Xiaoyu K. Zhang, Mehdi Senoussi, Tom Verguts

cs.NEq-bio.NC

TLDR

This paper explores how environmental task structure and attention models influence cognitive flexibility, stability, and generalization in multi-task learning.

Key contributions

  • Designed a multi-task learning environment where tasks are defined by cue dimensions and characterized using graph theory.
  • Introduced gating-based and concatenation-based attention models for task decomposition and sequential attention.
  • Demonstrated that richer environments improve cognitive generalization and stability in multi-task learning.
  • Showed task connectivity (graph theory based) significantly modulates stability and generalization, especially for attention models.

Why it matters

This research highlights the crucial, often overlooked, role of environmental task structure in cognitive flexibility, not just model architecture. It provides insights for designing more robust and adaptable AI agents by considering how tasks are interconnected.

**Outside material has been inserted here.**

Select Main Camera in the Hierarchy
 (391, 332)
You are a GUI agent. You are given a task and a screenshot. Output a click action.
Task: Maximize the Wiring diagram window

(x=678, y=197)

This work can inform future multi-task learning system development.

Original Abstract

Humans and artificial agents must often learn and switch between multiple tasks in dynamic environments. Success in such settings requires cognitive flexibility: the ability to retain prior knowledge (cognitive stability) while also transferring it to novel tasks (cognitive generalization). Cognitive flexibility research has largely focused on the role of model architecture to achieve these complementary goals. However, it is less well understood how the structure of the environment itself influences cognitive flexibility, and how it interacts with model architecture. To address this gap, we design a multi-task learning environment in which tasks are defined by a combination of two cue dimensions, allowing us to characterize the environment with graph-theory methods. We also introduce gating-based (multiplicative) and concatenation-based attention models that can decompose tasks into components and can sequentially allocate attention to them. We compare the attention-based models' performance in the multi-task learning environment to multilayer perceptrons. Generalization and stability are systematically evaluated across environments that vary in richness and task connectivity. We observe that richer environments improve both generalization and stability. In addition, a critical novel observation is that (graph theory based) connectivity between the tasks in the environment strongly modulates both stability and generalization, with especially pronounced benefits for attention-based models. These findings underscore the importance of considering not only cognitive architectures but also environmental structure and their interaction in shaping multi-task learning, generalization, and stability.